You can secure the server-agent communications with SSL/certificates. The agent will reject any server whose certificate is not in the agent's truststore. Thus, if you have multiple JON environments and are afraid that agents will end up getting registered in both (a rare edge-case I would presume) then securing the comm with certificates is the answer. That is how JON can be told to restrict which servers can talk to which agents.
Understood, but we need a way to handle this situation to prevent random failures due to the agent not returning expected data/inventory when invoking operations. In the reproducer we can see that the platform utilization data fails to be displayed due to empty responses. What if the response wasn't empty but contained data for a different resource altogether? It still seems that the server should validate the agent's identity prior to executing any commands so that it can respond appropriately.

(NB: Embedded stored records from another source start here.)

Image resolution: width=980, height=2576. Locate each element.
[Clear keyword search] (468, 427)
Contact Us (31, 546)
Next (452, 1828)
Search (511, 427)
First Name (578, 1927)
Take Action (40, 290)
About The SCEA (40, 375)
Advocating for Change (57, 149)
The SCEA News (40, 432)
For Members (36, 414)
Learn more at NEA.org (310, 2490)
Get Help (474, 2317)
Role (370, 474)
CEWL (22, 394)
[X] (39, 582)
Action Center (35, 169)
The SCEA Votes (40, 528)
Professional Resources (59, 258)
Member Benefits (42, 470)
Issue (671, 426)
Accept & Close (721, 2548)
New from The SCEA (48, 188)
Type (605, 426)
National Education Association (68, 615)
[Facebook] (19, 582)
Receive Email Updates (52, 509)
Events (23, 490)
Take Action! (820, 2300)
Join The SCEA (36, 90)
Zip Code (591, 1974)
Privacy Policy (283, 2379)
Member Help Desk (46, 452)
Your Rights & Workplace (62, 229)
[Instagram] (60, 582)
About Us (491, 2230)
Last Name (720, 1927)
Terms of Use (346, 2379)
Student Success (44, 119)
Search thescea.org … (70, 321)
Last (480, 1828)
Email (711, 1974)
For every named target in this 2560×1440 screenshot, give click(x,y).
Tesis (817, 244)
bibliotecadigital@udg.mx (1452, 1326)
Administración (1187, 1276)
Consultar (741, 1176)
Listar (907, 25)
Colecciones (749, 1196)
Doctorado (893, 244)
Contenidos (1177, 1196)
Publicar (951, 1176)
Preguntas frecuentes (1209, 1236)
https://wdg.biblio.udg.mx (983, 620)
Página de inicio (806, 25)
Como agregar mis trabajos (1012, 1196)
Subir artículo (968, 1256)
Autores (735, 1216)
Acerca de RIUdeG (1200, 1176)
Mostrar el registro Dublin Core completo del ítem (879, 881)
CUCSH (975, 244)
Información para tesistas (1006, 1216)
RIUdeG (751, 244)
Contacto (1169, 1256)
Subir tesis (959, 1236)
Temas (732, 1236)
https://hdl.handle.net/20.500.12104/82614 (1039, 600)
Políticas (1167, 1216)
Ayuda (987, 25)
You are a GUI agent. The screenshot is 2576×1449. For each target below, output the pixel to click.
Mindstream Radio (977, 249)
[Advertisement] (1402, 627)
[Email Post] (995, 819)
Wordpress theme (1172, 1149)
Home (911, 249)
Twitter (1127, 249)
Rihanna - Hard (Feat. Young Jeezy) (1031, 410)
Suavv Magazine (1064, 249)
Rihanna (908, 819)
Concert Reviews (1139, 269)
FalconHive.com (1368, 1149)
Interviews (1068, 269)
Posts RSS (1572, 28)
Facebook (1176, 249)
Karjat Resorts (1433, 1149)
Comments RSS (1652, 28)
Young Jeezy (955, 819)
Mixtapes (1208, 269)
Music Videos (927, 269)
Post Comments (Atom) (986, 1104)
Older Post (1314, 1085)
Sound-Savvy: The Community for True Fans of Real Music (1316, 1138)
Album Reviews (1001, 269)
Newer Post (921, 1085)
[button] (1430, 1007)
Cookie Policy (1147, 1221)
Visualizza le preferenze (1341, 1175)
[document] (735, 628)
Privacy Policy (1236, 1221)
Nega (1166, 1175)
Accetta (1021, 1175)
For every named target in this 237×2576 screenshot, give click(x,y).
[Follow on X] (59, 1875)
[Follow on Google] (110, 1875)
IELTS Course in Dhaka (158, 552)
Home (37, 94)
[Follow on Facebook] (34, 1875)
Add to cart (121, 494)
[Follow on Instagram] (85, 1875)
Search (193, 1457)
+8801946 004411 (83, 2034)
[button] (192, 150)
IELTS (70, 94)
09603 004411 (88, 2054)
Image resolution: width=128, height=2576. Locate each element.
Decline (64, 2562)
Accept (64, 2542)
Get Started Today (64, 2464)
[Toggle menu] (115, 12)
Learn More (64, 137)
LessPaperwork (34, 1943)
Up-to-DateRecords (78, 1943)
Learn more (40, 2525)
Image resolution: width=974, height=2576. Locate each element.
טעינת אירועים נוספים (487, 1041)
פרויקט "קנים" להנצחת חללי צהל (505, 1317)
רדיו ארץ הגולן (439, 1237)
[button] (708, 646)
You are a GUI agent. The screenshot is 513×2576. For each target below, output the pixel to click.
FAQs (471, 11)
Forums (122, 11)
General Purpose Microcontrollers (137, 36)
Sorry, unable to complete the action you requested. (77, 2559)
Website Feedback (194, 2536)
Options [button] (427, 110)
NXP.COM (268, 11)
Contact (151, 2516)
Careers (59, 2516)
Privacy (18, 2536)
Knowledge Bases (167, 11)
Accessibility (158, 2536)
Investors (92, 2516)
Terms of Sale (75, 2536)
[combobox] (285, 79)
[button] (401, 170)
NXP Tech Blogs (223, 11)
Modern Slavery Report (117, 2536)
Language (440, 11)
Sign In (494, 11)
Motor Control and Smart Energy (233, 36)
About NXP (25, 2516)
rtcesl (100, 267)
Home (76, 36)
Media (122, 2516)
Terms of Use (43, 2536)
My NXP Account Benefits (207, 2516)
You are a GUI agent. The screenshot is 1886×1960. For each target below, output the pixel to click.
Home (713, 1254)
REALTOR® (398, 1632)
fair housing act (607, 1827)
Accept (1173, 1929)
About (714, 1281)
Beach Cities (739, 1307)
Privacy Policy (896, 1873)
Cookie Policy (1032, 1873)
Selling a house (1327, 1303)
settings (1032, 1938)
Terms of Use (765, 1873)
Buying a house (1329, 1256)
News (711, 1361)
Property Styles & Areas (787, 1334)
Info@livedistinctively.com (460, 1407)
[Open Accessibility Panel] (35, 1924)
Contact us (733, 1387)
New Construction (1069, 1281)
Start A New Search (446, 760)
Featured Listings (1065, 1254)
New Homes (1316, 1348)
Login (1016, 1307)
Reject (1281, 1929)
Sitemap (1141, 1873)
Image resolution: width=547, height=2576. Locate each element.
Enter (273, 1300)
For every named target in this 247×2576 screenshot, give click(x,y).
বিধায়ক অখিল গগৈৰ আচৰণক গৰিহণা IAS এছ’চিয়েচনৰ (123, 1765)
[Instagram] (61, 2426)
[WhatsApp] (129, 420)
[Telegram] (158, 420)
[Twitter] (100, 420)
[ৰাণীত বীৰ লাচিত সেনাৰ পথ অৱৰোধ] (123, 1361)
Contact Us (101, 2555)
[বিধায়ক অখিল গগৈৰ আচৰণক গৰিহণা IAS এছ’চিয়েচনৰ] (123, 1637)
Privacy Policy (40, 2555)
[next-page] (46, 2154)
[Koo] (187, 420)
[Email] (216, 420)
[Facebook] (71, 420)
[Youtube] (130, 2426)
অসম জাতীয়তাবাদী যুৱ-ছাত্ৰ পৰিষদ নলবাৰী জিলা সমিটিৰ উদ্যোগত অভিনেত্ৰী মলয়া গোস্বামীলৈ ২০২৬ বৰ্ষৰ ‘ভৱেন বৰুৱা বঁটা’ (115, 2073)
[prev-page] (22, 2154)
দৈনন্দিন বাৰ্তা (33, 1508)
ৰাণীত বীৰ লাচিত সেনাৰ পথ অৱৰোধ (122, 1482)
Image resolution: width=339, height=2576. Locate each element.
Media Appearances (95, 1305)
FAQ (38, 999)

So there are two things the customer can do for such a rare edge case - one to be done proactively and one reactively: 1) As mentioned earlier, if the user wants to proactively prohibit this from happening, they can configure the servers and agents with certificates 2) If the user doesn't do #1, they can reactively (i.e. after the problem happens) uninventory/delete the agent in one of the JON environments where you don't want it. I guess the thing to say is that it simply is not supported that agents are actively registered on two separate JON environments - you are required to uninventory/delete one of them. If you do do this, errors and problems are expected to happen - resource IDs alone will not be correct, as well as the agent tokens, probably more things.
> It still seems that the server should validate the agent's identity prior to > executing any commands so that it can respond appropriately. As for this specifically, "the server should validate the agent's identity prior to executing any commands" - technically, that's what the SSL certificates do, so it can be said we do support this feature already (albeit optionally).
But I think we are missing the real issues here: * This isn't really so much as an edge case. Although this configuration would never be deliberate, it can actually happen fairly easily. If for example I am testing an agent in dev using the dev server and then move it over to the production server. In that case, the dev server will still know about the agent and there is a chance that its end-point is the same. The user isn't thinking, "Oh, I guess I need to find all the old servers this agent may have, at one time or another, been registered to and remove them from inventory." * The fact that the UI fails to do anything and returns a meaningless "globally uncaught exception" when this situation occurs. This is unacceptable regardless of how the problem occurs. The system should continue to function as normal and one agent configuration issue shouldn't render my JBoss ON system useless.
Mazz, can you provide any input on comment 10 ?
git commit to master: c160be0
Moving to ON_QA for testing in the next build.
Created attachment 817475 [details] platform_util
verified with jon 3.2 er4